Search efficiency gain Δη (%) comparing search processes with and without exponential-intermittence in 2D patchy landscapes (A and B) and with and without Lévy intermittence in 2D (C and D) and 3D (E and F) patchy landscapes. Results are shown for λP = 1,000 (low patch densities) (A, C, and E) and λP = 100 (high patch densities) (B, D, and F) for different scanning behaviors: ρ = 0.7 (●) and ρ = 0.9 (○), and for different intermittent reorientation behaviors: exponential-intermittent (0.01 ≤ β ≤ 1]) and Lévy intermittent (1 < μ ≤ 3). In the former case, the β values cover characteristic time-scales of intermittence (i.e., τ = βλP) that go from 1% to 100% of the λP value [i.e., the average distance, or travel time, between patches (see SI Text)]. Dashed lines indicate zero search efficiency gain (Δη = 0%).

Interestingly, in some conditions, certain classes of Lévy intermittence can decrease the search efficiency because of an excessive breakage of the overall directional persistence of the walk (Fig. 1, ρ = 0.07, for the interval 2.5 < μ ≤ 3; Fig. S1, for the interval 2 < μ ≤ 3). Indeed, it is well known that the Lévy type of statistics not only increases but can also decrease (depending on the conditions) average encounter rates (30). All together, Fig. 1 and Fig. S1 suggest that the incorporation of Lévy intermittence into realistic scanning/reorientation models of search significantly modifies (either increase or decrease) encounter rates in different types of landscapes and different spatial dimensions. In addition, Fig. S2 illustrates the fact that Lévy intermittence might be of evolutionary relevance.

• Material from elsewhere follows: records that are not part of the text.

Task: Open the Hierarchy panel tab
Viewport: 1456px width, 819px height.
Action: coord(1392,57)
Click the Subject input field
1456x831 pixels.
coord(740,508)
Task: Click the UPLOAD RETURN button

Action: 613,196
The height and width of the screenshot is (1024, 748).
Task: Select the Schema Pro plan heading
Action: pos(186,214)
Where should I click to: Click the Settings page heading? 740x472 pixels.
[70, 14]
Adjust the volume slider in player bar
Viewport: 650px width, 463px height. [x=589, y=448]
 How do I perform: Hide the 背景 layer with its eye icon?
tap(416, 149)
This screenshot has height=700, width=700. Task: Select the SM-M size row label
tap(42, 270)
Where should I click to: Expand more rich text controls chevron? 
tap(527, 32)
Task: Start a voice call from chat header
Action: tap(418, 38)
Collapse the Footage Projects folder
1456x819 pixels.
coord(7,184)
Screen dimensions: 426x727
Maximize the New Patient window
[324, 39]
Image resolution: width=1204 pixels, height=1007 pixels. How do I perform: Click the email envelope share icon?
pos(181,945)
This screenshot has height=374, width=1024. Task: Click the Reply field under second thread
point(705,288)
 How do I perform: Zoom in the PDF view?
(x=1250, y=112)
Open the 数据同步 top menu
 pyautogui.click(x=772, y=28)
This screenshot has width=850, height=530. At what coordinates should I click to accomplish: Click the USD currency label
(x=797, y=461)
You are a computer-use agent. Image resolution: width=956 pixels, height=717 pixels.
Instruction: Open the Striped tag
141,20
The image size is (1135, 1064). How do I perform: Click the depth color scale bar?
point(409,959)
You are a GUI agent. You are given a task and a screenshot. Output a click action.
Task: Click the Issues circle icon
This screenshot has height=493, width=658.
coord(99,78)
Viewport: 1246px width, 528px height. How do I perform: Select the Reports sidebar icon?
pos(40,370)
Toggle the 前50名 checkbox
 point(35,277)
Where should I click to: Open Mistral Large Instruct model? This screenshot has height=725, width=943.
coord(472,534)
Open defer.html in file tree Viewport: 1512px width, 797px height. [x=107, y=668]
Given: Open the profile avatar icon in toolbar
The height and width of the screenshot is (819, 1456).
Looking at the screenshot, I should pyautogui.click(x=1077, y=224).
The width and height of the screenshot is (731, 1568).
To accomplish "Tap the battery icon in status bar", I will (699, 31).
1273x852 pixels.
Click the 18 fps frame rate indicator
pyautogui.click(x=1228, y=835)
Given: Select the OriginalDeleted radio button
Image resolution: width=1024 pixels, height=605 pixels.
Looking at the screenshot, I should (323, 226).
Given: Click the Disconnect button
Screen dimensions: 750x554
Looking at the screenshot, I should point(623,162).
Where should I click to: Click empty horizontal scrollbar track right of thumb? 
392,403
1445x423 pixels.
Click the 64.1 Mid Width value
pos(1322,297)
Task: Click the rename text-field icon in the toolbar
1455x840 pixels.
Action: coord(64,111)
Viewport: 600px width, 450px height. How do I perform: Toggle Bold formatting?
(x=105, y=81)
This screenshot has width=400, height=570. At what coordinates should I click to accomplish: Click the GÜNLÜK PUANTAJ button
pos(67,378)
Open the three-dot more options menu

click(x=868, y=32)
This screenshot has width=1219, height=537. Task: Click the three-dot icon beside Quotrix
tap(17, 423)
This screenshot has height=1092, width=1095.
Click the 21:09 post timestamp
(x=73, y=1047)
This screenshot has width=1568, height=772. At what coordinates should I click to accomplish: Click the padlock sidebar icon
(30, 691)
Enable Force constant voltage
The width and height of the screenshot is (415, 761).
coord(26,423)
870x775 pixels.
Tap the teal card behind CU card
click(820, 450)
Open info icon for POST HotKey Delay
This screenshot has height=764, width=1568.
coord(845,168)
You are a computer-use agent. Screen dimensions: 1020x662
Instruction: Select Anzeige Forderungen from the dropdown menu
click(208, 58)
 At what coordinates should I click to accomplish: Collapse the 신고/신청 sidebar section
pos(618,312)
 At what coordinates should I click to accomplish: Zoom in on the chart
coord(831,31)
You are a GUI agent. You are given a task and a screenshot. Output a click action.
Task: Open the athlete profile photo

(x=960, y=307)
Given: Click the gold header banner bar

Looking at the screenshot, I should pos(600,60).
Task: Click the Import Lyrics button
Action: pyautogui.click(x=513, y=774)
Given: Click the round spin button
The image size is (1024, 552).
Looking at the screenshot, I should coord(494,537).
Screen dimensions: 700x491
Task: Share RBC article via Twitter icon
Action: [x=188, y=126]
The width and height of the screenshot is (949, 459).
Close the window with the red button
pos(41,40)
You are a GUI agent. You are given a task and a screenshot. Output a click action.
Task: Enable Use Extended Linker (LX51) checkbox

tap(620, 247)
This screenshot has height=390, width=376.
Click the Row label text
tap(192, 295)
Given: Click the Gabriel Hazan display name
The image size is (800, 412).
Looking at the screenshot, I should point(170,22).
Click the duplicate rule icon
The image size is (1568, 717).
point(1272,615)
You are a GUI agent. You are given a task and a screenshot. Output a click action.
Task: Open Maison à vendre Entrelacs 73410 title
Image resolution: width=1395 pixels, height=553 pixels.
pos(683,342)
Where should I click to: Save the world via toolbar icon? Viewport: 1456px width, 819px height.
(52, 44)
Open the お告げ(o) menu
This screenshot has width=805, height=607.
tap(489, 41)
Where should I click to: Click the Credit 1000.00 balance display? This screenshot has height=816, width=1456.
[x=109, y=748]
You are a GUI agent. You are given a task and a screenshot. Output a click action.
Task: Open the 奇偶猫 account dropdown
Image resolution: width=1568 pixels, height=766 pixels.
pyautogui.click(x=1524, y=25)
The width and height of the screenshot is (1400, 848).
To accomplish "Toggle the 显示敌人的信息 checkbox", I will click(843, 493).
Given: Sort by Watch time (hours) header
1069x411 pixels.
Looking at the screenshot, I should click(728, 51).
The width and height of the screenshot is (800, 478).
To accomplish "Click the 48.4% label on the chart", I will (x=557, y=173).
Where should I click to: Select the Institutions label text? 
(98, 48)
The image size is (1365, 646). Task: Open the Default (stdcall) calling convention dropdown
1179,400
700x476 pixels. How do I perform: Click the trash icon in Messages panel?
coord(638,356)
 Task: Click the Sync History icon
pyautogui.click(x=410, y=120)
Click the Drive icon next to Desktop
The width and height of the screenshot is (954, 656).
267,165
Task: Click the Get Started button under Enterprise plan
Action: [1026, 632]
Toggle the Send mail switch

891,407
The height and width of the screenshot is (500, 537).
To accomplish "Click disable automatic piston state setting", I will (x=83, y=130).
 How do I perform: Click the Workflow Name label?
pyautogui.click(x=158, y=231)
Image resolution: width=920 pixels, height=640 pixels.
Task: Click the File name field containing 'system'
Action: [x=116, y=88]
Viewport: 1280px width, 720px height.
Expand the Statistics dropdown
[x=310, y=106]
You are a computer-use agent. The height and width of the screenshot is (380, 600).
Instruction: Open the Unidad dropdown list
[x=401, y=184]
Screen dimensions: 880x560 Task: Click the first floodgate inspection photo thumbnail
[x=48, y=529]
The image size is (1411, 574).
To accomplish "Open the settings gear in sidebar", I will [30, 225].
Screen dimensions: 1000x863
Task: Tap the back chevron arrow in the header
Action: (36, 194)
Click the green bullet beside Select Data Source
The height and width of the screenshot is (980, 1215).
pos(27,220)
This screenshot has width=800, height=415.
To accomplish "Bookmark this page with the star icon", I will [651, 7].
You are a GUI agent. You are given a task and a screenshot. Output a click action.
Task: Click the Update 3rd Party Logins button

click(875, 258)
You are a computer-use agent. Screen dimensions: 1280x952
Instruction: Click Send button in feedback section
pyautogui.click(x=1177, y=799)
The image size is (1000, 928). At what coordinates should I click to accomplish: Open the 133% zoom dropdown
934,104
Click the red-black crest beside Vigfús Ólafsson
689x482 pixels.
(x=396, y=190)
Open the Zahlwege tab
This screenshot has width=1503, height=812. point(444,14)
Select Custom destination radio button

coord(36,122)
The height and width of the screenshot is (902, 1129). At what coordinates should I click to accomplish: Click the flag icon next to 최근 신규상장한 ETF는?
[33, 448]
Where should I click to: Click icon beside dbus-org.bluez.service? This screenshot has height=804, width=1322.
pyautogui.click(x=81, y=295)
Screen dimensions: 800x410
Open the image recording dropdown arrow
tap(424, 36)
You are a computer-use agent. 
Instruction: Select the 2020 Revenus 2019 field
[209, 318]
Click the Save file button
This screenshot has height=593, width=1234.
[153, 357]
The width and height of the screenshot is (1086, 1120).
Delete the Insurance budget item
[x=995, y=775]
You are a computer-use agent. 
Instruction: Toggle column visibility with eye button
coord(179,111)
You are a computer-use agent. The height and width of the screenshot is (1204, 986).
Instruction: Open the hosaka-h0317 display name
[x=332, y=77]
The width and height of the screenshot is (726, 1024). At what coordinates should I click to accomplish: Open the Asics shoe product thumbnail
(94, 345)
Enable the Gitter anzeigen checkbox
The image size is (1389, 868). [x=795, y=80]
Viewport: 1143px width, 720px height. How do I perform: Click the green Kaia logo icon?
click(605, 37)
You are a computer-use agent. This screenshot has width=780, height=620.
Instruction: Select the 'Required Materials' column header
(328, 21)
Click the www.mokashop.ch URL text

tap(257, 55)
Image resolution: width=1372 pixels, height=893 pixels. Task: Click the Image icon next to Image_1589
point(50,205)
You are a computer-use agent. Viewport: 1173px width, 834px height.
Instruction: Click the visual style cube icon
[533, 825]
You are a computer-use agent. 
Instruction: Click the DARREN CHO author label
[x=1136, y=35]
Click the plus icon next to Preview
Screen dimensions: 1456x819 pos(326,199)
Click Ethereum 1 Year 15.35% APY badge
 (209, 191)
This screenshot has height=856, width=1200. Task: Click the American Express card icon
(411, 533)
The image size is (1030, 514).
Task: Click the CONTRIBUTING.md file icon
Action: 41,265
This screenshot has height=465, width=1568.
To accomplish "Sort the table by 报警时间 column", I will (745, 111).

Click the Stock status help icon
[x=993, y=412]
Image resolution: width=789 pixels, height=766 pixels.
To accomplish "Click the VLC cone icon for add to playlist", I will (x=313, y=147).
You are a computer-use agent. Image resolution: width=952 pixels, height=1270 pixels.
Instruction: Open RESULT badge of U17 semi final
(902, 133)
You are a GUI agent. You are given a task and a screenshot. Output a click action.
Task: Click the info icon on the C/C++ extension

Even though the two “behavioral” search modes (Lévy-intermittent and nonintermittent) involve large differences in the search efficiency (Fig. 1 and Fig. S1), the realized trajectories are almost indistinguishable (Fig. 2 A and B). Concordantly, the resulting turning angle distributions look very similar (Fig. 2 C and D). Only the use of powerful statistical methods (i.e., PWMS) can help us to distinguish the two searching modes (Fig. 2 C and D Insets). Contrary to the nonintermittent case, the PWMS can detect uniformity in the tail of the turning angle distribution generated with the Lévy-intermittent model. The critical turning angle at which the regime shift from exponential to uniform behavior occurs is θc = 0.39 rad. Turning angle values above θc are uniformly distributed and so we can expect those to be produced mainly because of reorientation (and not scanning) behavior. In Fig. 2 E and F we estimate the distribution (i.e., probability density function) of time intervals between “observable” reorientations θR. We define an observable reorientation θR to occur if the turning angle approximately doubles the critical value θc, so we can ensure that we are not in the transition regime. In our case θR ≥ 2θc ≥ 0.78 rad. Even though in our computation we are definitely missing many reorientation-based turning angles (θR ≤ 0.78) and we might wrongly include some scanning-based turning angles (θ ≥ 0.78), we still can recover the correct scaling exponent μ ∼ 2 that characterizes the intermittent behavior of our model. As a matter of comparison, if we compute the time-interval distribution for angles such that θ ≥ 0.78 rad in the nonintermittent model, we do not observe a power-law distribution for the time intervals (i.e., straight line in a log-log plot). Instead, we obtain an exponential-like distribution consistent with what we expect to observe in the absence of intermittent behavior. Exponential distributions can be well characterized as straight lines in semilog plots. In a log-log plot, the exponential-like behavior shows up as a strongly curved line (Fig. 2E). Note that in those cases where intermittence exists (uniform tail) but it has an intrinsic characteristic scale (μ ≥ 3 or exponential intermittence), exponential-like behavior for the time-interval distributions can also be observed.

Fig. 2.

Fig. 2.

Trajectories of length N = 1,000 (A and B), turning angle distributions (C and D), and log-log probability distributions for the time intervals between turning angles θ such that θ > 0.78 rad (E and F) in the absence (Left) and presence of Lévy intermittence (Right). In both cases, scanning behavior was set at ρ = 0.9 and reorientation behavior was set at μ = 2. Filled circles in B indicate reorientation locations. Insets in C and D show the results of PWMS) contrasting an exponential versus a uniform model for the respective turning angle frequency distributions (C and D). A value of wAICc = 1(0) gives the maximum weight of evidence in favor of the exponential (uniform) model. A wAICc = 0.5 divides the area of selection of one model against the other (dashed line). Shaded areas show the widths of the standard deviation of 100 tests performed on 100 Monte Carlo replicates of turning angle series (N = 1,000, ρ = 0.0) (for more details on PWMS see SI Text). In F, a regression line is computed for the range of values where power law behavior (straight line in a log-log plot) is observable. In E and F note the distinction between θ > 0.78 (E) and θR > 0.78 representing scanning-related (θ) and reorientation-related (θR) turning angles, respectively.

Discussion

The general idea that animals exhibit a set of different behaviors (movement modes) that are statistically distinguishable (31) can also be applied to the search behavior. By definition, in the search mode animals do not have much environmental information, and learning from the environment should represent a challenge. As such, the search mode should be distinguished from other movement modes driven by strong environmental cues (e.g., ref. 32) or by learning processes occurring in predictable and static ecological conditions, which typically generate highly repetitive and cyclical movement behavior (e.g., ref. 33).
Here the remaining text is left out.